Mike Gamble, IT director of the financial analysis service team, sought greater visibility of merchandise throughout the organization. He wanted to track inventory arriving at the FCs and daily shipments to stores. He also wanted store associates to have real-time access to inventory delivery schedules for nearby stores.
“Previously, when merchandise arrived at the FCs, employees manually typed the manufacturer’s serial number into a DOS-based system, created internal inventory serial numbers, printed labels with bar codes, and placed them on the merchandise,” says Gamble. “The process was rudimentary and had accuracy problems. Although it worked, we knew we could improve its speed and accuracy. We wanted all systems to interface with one another from the supply chain to the POS and accounting.”
In order to achieve greater visibility, Gamble needed to integrate his existing systems. Aaron Rents uses the Lawson GL (general ledger) system and a custom-developed ordering and POS system. Since 2004, it’s used Manhattan Associates’ PkMS Pronto WMS and transportation management systems (now called Integrated Logistics Solutions). Gamble considered adding a Pronto module, but thought an integration with all systems could provide more functionality. Gamble sought assistance from CIBER, Inc., a systems integrator that provides custom and enterprise solutions that interface with systems such as Lawson’s system. CIBER determined the necessary modifications for the systems to interface with one another and made some of the changes. Manhattan reconfigured Pronto and wrote some interfaces.
“Now, as merchandise arrives, the PO [purchase order] is downloaded from the Lawson system and items are counted,” says Gamble. “Bar code labels for all items on the PO are printed [with Aaron’s internal serial number]. Employees scan the internal bar code [using Symbol MC9000 Series bar code scanners] on the labels along with the manufacturer’s serial number on all items to synchronize them. The labels are then placed on the merchandise. The elimination of manual typing improved accuracy, and the process takes a fraction of the time it used to.”
Web-Based Ordering Provides Real-Time Access
Store employees now use a Web-based store ordering system that provides real-time access to the FCs’ Pronto data. This enables store employees to see available inventory, as well as delivery schedules to their store and nearby stores. When merchandise is deemed available, Pronto allocates the items to the specific store requesting them. This was never the case in the past, because Pronto tracked merchandise like a warehouse – displaying the total number of items at each FC, not the store scheduled to receive it. Therefore, two stores could have requested the last item in inventory. Aaron’s needs this granularity because it tracks depreciating items in great detail, so an item’s status is critical. The Pronto system interfaces with the Lawson accounts receivable system enabling items to be tracked when sold to franchised stores.

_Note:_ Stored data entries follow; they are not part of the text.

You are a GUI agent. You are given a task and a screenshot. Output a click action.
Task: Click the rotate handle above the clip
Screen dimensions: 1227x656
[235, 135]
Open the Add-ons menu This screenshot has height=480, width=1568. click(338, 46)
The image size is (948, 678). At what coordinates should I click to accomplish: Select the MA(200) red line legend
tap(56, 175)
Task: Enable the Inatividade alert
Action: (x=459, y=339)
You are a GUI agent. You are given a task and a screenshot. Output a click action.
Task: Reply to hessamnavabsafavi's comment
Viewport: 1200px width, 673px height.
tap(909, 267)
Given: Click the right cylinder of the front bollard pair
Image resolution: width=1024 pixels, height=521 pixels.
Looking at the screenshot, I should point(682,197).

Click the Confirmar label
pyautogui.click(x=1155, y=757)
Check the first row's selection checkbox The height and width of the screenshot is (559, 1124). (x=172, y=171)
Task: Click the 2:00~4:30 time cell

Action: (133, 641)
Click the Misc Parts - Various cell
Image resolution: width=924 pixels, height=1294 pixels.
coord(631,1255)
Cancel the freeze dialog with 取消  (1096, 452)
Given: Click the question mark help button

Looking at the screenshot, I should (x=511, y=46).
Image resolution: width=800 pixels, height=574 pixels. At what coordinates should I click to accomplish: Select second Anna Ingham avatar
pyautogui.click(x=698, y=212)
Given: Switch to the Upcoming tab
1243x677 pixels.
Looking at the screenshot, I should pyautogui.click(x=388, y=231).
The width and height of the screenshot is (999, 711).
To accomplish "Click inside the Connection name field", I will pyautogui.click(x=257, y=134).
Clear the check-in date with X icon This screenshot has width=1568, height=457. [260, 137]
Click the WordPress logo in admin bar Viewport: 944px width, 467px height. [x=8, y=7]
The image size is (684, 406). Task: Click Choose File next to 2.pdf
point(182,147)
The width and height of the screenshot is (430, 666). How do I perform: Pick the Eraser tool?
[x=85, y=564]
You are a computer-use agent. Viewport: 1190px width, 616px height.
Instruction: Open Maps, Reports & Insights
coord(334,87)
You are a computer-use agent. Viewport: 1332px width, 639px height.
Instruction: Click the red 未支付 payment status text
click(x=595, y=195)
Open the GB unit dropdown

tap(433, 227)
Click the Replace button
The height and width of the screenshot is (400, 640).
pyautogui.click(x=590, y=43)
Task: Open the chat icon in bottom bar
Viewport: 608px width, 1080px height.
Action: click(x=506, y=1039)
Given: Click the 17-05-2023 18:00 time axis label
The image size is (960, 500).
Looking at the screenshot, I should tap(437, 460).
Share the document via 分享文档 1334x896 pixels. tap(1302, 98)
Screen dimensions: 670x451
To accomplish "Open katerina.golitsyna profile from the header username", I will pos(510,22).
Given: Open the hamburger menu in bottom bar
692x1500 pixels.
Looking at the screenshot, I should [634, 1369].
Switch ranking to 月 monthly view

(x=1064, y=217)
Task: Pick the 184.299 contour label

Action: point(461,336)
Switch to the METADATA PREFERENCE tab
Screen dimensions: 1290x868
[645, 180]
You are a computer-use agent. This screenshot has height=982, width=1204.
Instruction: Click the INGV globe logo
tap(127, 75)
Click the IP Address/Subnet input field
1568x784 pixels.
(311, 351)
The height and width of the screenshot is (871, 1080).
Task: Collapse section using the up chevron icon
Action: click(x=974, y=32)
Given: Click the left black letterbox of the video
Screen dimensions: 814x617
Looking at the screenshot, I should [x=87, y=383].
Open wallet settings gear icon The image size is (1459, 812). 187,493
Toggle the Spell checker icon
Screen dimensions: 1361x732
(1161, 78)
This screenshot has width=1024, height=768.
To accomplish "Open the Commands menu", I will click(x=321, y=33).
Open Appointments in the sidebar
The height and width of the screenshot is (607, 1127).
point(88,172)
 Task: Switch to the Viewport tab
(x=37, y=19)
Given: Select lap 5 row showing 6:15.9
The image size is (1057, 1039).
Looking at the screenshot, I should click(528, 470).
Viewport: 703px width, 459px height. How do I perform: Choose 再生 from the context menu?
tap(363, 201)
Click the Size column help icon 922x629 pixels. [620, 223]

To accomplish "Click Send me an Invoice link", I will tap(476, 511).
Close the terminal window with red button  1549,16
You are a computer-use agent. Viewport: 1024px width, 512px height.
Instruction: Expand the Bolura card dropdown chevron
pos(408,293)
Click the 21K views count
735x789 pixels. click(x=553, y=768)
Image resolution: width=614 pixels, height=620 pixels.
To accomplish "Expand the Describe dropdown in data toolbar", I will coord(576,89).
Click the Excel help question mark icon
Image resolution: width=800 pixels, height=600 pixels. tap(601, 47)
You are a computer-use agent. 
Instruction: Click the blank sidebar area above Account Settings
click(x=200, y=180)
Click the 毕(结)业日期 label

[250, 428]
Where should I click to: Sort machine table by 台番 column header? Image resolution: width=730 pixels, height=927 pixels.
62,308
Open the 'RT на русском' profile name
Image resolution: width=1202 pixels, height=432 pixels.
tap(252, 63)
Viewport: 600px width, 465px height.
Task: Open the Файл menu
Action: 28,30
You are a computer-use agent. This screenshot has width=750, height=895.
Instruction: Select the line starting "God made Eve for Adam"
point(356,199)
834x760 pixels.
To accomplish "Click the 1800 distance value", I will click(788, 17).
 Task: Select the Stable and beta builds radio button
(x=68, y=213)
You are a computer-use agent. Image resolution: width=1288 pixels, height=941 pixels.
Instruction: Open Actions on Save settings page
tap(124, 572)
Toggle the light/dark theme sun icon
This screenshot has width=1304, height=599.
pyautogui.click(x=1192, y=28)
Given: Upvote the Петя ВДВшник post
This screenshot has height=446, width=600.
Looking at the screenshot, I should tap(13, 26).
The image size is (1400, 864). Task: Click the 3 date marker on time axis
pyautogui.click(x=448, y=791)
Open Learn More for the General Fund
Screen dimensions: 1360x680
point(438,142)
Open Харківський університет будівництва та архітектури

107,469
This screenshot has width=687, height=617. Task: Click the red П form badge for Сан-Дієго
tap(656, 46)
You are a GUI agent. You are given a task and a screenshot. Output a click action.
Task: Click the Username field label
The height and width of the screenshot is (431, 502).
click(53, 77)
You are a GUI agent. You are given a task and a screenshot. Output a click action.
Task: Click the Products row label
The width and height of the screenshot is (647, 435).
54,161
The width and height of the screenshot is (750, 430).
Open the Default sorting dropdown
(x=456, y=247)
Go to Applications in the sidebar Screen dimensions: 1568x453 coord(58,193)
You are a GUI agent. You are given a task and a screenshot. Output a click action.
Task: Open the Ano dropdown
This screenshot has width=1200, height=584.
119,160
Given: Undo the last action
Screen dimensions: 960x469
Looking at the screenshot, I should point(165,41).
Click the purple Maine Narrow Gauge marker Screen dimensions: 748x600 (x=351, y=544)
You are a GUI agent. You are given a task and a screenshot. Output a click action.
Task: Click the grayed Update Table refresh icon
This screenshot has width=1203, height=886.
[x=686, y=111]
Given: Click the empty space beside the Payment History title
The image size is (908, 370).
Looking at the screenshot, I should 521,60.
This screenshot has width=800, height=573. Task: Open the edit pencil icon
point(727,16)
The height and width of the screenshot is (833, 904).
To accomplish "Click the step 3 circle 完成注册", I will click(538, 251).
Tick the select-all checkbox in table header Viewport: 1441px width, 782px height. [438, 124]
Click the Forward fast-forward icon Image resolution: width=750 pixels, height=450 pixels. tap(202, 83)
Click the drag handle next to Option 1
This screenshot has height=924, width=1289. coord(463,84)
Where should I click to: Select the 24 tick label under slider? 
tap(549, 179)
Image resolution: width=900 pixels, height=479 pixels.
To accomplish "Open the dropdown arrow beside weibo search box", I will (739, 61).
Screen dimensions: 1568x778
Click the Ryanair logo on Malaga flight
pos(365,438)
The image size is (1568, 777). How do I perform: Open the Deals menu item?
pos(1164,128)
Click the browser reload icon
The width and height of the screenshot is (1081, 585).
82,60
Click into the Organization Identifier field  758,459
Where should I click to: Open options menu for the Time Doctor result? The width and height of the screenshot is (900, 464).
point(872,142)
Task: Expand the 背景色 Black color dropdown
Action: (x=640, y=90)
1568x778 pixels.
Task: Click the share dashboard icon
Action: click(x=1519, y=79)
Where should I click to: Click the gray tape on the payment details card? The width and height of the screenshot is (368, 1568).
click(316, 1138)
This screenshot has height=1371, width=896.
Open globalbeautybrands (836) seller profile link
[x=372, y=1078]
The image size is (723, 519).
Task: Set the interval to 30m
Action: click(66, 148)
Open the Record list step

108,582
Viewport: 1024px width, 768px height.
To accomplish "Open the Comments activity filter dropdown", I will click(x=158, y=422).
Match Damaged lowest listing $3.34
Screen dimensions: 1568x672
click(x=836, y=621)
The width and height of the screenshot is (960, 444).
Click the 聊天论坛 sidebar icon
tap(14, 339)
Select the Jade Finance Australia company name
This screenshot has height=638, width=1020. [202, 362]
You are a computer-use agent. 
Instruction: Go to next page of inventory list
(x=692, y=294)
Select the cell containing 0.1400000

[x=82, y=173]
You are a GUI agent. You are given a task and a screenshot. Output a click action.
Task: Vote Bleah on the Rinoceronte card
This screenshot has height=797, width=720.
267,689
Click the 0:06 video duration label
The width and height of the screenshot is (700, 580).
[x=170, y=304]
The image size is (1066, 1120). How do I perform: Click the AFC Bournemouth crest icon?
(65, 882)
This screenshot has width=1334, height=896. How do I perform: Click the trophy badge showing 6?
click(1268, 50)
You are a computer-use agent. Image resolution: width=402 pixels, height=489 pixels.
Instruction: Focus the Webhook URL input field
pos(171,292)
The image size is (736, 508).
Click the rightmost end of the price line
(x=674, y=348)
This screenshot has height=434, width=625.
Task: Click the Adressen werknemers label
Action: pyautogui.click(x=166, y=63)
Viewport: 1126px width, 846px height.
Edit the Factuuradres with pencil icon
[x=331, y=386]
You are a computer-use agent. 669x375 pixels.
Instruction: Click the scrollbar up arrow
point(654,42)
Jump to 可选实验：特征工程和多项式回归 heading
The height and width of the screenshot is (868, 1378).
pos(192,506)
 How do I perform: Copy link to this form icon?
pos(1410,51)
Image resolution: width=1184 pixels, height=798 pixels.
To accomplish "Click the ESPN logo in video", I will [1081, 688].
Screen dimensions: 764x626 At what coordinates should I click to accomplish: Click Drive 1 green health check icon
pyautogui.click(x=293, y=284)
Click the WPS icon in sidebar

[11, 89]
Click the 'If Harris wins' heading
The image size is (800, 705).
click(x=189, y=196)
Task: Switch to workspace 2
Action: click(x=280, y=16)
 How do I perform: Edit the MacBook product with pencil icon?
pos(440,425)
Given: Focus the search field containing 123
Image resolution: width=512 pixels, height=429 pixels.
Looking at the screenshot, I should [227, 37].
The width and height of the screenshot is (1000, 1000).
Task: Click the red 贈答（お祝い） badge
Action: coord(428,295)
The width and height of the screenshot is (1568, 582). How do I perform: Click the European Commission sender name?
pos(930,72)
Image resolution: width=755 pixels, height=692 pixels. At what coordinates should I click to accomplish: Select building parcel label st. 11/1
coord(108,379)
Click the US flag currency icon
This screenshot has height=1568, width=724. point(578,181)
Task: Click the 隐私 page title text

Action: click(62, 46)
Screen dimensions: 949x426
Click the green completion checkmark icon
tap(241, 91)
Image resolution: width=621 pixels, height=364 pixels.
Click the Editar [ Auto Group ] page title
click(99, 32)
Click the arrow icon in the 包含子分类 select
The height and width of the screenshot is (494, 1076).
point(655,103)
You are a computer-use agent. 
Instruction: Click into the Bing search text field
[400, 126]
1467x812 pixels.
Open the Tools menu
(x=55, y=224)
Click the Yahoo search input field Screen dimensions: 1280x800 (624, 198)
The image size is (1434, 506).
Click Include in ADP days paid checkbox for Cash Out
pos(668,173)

“Now we track the movement of all items, where they go, if rental agreements were fulfilled, or if products were sold,” says Gamble. “The accuracy of our depreciation process is paramount in this business. We improved accuracy in receiving merchandise and the confidence in our inventory data. The Web-based ordering and inventory systems enable our associates to provide better service to customers.” While only 3 of the 16 FCs were converted to the new system, Gamble plans to upgrade the others after the 2006 holiday season. “We want to see if increased visibility changes stores’ ordering behavior and compare the ordering data with the merchandise in inventory,” adds Gamble. “At that point, we’ll determine if our buyers are purchasing too much or too little.”